I am writing a thesis about testing multivariate normality. I would like to do a comparison of power of some tests against given alternatives based on Monte Carlo simulations.
I have a following problem: Some multivariate normality tests are based on multivariate skewness $\beta_{1,k}$ and multivariate kurtosis $\beta_{2,k}$ defined by Mardia this way:
\begin{equation*} \beta_{1,k}(\mathbf{X}) := E [ \left\{ (\mathbf{X} - \boldsymbol \mu)^{T} \boldsymbol \Sigma^{-1} (\mathbf{Y} - \boldsymbol \mu) \right\}^{3} ], \end{equation*}
\begin{equation*} \beta_{2,k}(\mathbf{X}) := E [ \left\{ (\mathbf{X} - \boldsymbol \mu)^{T} \boldsymbol \Sigma^{-1} (\mathbf{X} - \boldsymbol \mu) \right\}^{2} ] \end{equation*} for iid. random vectors $\mathbf{X}$ and $\mathbf{Y}$. It is widely known that for $k$-dimensional normal distribution holds $\beta_{1,k} = 0$ and $\beta_{2,k} = k(k + 2)$.
There are some studies that compare power of normality test against alternatives with $\beta_{1,k} = 0$ but $\beta_{2,k} \neq k(k + 2)$ (such as Students $t$ distribution). I would like to do it in the opposite direction and compare power of my normality tests against alternative with $\beta_{1,k} \neq 0$ but $\beta_{2,k} = k(k + 2)$. My problem is that I am unable to find such a distribution.

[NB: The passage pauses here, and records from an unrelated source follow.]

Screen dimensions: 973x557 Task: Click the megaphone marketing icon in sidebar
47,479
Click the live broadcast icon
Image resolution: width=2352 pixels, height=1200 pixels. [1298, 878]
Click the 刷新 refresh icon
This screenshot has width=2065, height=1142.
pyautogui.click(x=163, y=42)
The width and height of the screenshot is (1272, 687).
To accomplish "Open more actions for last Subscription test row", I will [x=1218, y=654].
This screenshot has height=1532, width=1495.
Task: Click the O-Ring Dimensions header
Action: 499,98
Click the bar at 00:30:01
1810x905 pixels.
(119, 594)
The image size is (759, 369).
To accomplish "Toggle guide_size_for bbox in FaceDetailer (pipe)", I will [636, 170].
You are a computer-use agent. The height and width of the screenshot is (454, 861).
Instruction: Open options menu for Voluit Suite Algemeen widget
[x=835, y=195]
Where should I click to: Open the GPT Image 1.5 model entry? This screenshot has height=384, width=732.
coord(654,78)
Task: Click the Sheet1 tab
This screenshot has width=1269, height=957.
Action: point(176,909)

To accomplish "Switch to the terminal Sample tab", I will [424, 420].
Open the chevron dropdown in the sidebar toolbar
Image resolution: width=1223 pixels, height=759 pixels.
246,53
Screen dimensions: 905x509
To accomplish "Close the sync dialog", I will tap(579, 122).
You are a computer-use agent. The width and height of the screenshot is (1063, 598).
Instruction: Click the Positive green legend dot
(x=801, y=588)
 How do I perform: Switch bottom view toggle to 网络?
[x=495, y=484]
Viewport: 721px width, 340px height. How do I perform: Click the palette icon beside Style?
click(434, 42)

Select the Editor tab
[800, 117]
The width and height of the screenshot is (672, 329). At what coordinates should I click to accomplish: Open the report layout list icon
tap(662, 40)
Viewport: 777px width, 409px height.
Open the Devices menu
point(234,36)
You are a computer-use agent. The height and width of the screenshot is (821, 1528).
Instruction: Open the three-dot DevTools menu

Could anybody tell me, how to generate sample from multivariate distribution with $\beta_{1,k} \neq 0$ but $\beta_{2,k} = k(k + 2)$ in $R$ programme? I will be grateful for all useful ideas.
I tried to solve my problem by using bivariate Skew-Normal Distribution from package $sn$ but it is probably not possible for this distribution (with parametrization from $sn$ package) to have $\beta_{1,k} \neq 0$ but $\beta_{2,k} = k(k + 2)$.
Thank You!